About 200,000 fewer people are expected to be on the JobSeeker payment, reducing the state’s welfare costs.

“It’s one of the fundamental benefits of a strong economy: low unemployment rates give us the double bonus of lower payments on the social safety net and higher incomes from Australians who contribute and therefore pay taxes as part of those contributions,” he said. said Senator Birmingham to The News. Australian.

However, rising cost of living pressure and a fall in consumer confidence raise concerns about the outlook for household consumption – a key plan for economic growth.

Figures released on Tuesday showed that confidence has now fallen to levels last seen in September 2020, when Victoria endured the second COVID-19 wave.

At the same time, consumer inflation expectations have also hit the highest level in 11 years at six per cent, almost double the current annual rate of 3.5 per cent.

Rising gasoline prices above $ 2 per barrel liters, as global oil prices rise due to Russia’s invasion of Ukraine, as well as increases in other commodity prices, are the main factor behind the escalating inflationary pressures.

Reserve Bank Governor Philip Lowe has warned that inflation could hit at least four percent, while economists believe it could reach five percent or more.

Fitch Ratings believes that the outlook for global growth has deteriorated significantly as inflationary challenges intensify.
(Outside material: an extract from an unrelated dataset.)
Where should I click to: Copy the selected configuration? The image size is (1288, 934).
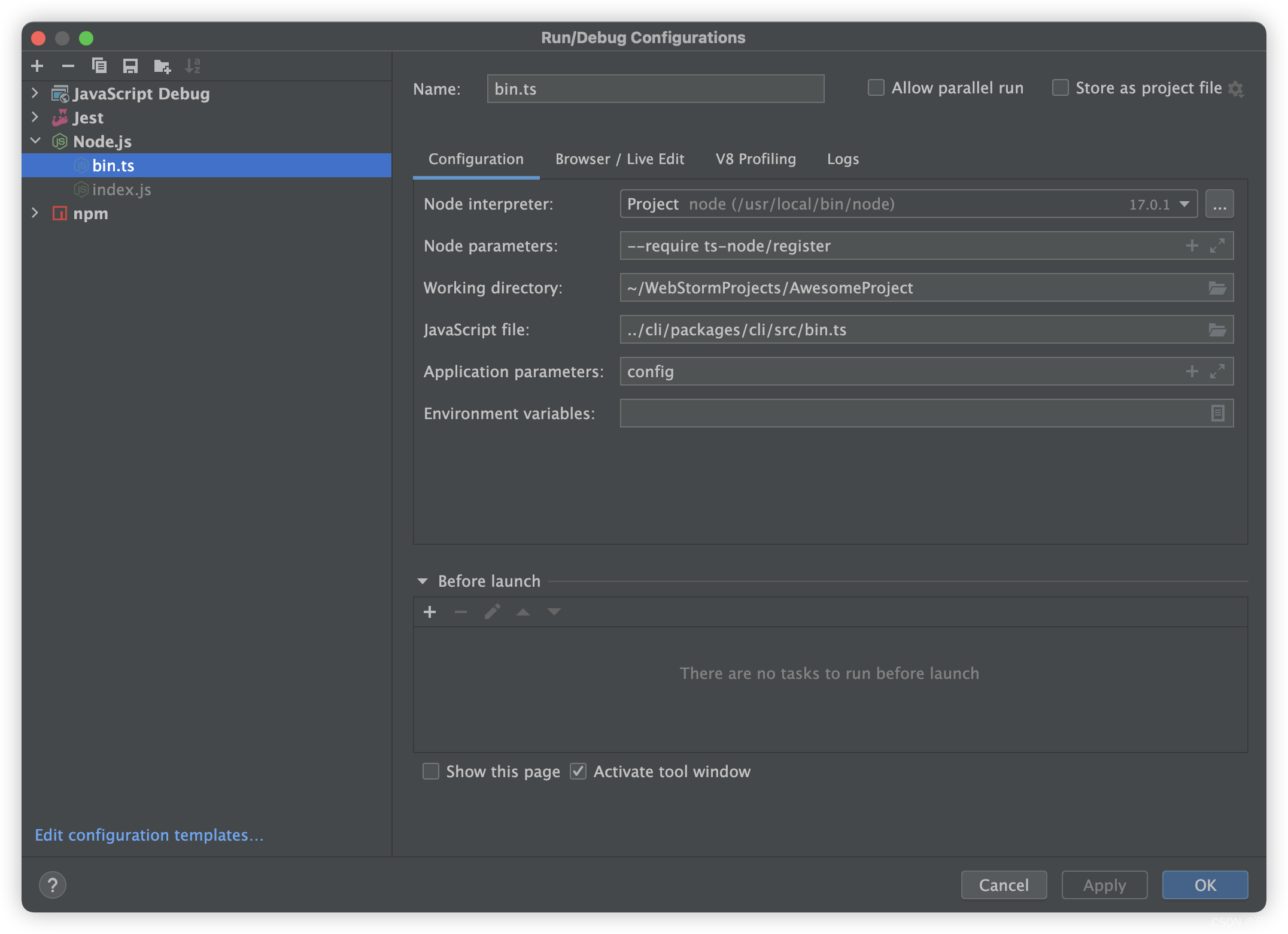tap(99, 66)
“Global inflation is back with a vengeance after an absence of at least two decades,” said Fitch Ratings chief economist Brian Coulton.

“This is starting to feel like a moment when the inflation regime is changing.”

Fitch has lowered its world growth forecast for 2022 by 0.7 percentage points to 3.5 percent, reflecting moves from higher energy prices but also a faster pace in US interest rate hikes than previously expected.

It has also downgraded world growth for 2023 by 0.2 percentage points to 2.8 percent.